> [EXTRAIT FOURNI]:
◇ ◇ ◇ ◇ ◇ ◇ ◇
En cause d’appel A B ne peut demander de requalifier la rupture du contrat en résiliation judiciaire imputable au bailleur puisque le contrat a pris fin par l’effet du congé depuis le

31 décembre 2016.

Faute pour lui d’avoir agi sur le fondement du droit commun, il ne peut non plus solliciter de dédommagement pour les investissements réalisés dans les locaux depuis sa prise de possession lesquels demeurent acquis au bailleur en vertu des clauses contractuelles.

En conséquence, il y a lieu de confirmer le jugement entrepris en ce qu’il a dit qu’il était tenu d’exécuter ses engagements contractuels jusqu’à l’issue du préavis.

Sur le manquement du bailleur à son obligation de délivrance :

Pour s’opposer au paiement des sommes qui lui sont réclamées au titre des loyers impayés, le preneur soulève l’exception d’inexécution en faisant valoir que le bailleur n’a pas satisfait à son obligation de lui assurer une jouissance paisible des lieux entre le mois d’août 2015, date à laquelle il lui a signifié une mise en demeure d’exécuter les travaux, et le mois de décembre 2015.

Il demande de condamner le bailleur à lui payer la somme de 5 742,94 euros et d’opérer une compensation avec les loyers d’avril, mai et juin 2016 qui sont impayés.

Il sera observé qu’après avoir été mise en demeure par lettre recommandée du 19 août 2015 d’exécuter des travaux sur la poutre maîtresse de la cave soutenant le plancher du bar et avoir été sommée par la mairie de Lafrançaise le 5 novembre 2015 de les réaliser dans un délai de deux mois sous peine d’ouverture d’une procédure d’arrêté de péril imminent, la bailleresse a fait procéder à des réparations courant décembre 2015 et janvier 2016.

Ces travaux ont consisté à mettre en place des pièges anti-termites, à réaliser un sommier en béton armé au sous-sol et à installer une poutre IPE et des cales pour sécuriser le plancher affecté par les termites.

Bien que l’expert mandaté par la commune, Monsieur Z qui est intervenu le 24 novembre 2015 et l’entreprise de travaux «Charpente d’antan» se soient accordés pour considérer qu’il n’y avait pas nécessité d’une intervention immédiate et que l’activité commerciale du café pouvait être maintenue, sous réserve que l’exploitant surveille l’apparition de fissures dans le carrelage, le preneur a fait intervenir la société de contrôle technique SOCOTEC qui a procédé à des investigations plus poussées et a établi un rapport le 11 janvier 2016 qui est alarmant.
◇ ◇ ◇ ◇ ◇ ◇ ◇
> [CONSIGNES]:
• A. Répondez à ces questions sur l'extrait sur le bail du café :
(i) Depuis quelle date le contrat a-t-il pris fin par l'effet du congé ?
(ii) Quelle somme le preneur demande-t-il au bailleur de lui payer ?
(iii) À quelle date la société SOCOTEC a-t-elle établi son rapport ?
• B. Poursuivez l'extrait sur le bail du café à partir de sa dernière phrase.
Les lignes qui suivent viennent d'une autre source que l'extrait sur le bail du café.

> [DONNÉES BRUTES]:
◇ ◇ ◇ ◇ ◇ ◇ ◇
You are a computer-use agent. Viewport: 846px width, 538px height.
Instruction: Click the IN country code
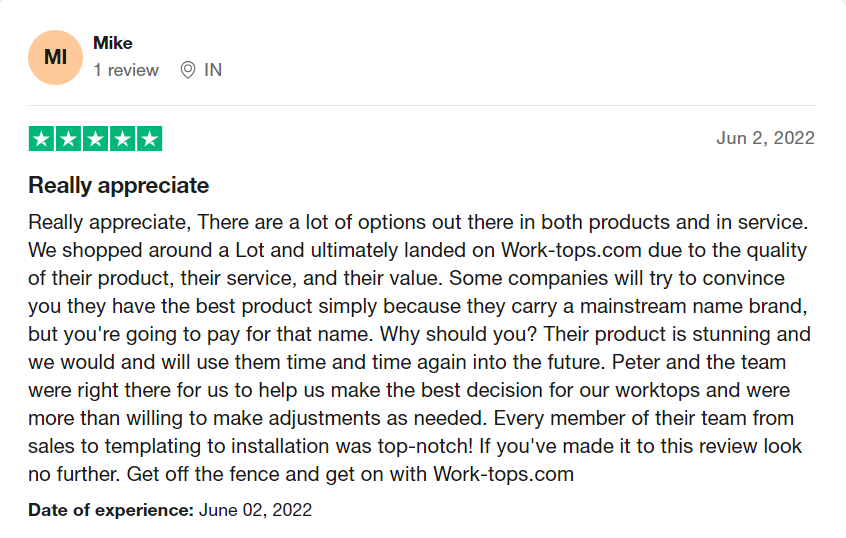point(213,70)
◇ ◇ ◇ ◇ ◇ ◇ ◇
> [RÉPONSES DANS L'ORDRE]:
• A.
(i) Depuis le 31 décembre 2016.
(ii) 5 742,94 euros.
(iii) Le 11 janvier 2016.

• B.
En effet, la société SOCOTEC indique :

— que le plancher bas du rez-de-chaussée est largement sous dimensionné au regard de l’exploitation de l’établissement et que les risques d’effondrement sont possibles dans le cas d’un chargement extrême du plancher (plus de deux personnes au mètre carré)

— qu’il est urgent de prévoir un renforcement généralisé du plancher bas, les travaux réalisés étant inopérants car les portiques métalliques sont à peine calés sous le plancher existant

— que les caractéristiques du plancher bas du premier étage sont en totale inadéquation avec l’usage prévu car il est trop fragile pour un logement ou tout autre activité

— que les éléments de structure de la mezzanine ainsi que les panneaux en bois massif de la charpente de couverture présentent des désordres importants nécessitant leur dépose et la mise en 'uvre d’un renforcement adapté

— que l’établissement ne présente pas des garanties requises en matière de solidité et de sécurité incendie au regard de la réglementation en vigueur.

Le 13 avril 2016, le preneur a fait intervenir un huissier de justice pour constater que le plafond du bureau situé à l’étage s’était partiellement effondré et que le reste menaçait ruine.

Enfin la compagnie Mudetaf a enjoint à son assuré, Monsieur A B, de limiter ses

activités à la vente de tabac et de ne plus proposer d’animations (soirées sportives…).

Dès lors il y a lieu d’en conclure que malgré la réalisation des travaux par le bailleur, le preneur ne pouvait jouir des locaux conformément à leur destination puisqu’il ne pouvait effectuer aucune animation en soirée ni recevoir des groupes et que son assureur menaçait de ne plus le garantir.

Compte tenu des attestations produites aux débats qui révèlent que seule l’activité de vente de tabacs et de bar en extérieur subsistait, il y a lieu de fixer son préjudice à 50 % du montant du loyer dont il est redevable pour une période de cinq mois, cette somme étant à compenser avec les sommes qu’il reste devoir au titre des loyers impayés.

Sur les travaux de l’article 606 du Code civil :

Le bail met à la charge du preneur les travaux prévus par l’article 606 du Code civil sans préciser la liste des travaux susceptibles de lui incomber.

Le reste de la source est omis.